Exercise objective: Identify each line below that contains the word "Click" and copy those lines.

Dataset items:
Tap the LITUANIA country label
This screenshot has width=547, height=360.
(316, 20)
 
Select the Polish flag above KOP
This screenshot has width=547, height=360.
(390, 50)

--

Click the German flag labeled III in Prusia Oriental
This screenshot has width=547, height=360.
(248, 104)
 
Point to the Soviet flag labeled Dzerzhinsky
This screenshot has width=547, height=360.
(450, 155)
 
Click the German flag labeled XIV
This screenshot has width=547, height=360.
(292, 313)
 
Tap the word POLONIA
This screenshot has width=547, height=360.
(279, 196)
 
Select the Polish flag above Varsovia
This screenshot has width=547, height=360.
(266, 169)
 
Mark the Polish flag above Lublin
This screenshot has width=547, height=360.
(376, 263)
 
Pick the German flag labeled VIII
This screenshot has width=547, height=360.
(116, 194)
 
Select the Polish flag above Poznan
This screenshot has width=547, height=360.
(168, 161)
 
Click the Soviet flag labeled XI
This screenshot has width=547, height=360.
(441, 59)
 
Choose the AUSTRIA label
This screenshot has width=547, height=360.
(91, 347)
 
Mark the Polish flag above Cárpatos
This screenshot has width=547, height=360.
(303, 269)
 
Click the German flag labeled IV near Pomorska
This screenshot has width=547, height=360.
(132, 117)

The response:
Click the German flag labeled III in Prusia Oriental
Click the German flag labeled XIV
Click the Soviet flag labeled XI
Click the German flag labeled IV near Pomorska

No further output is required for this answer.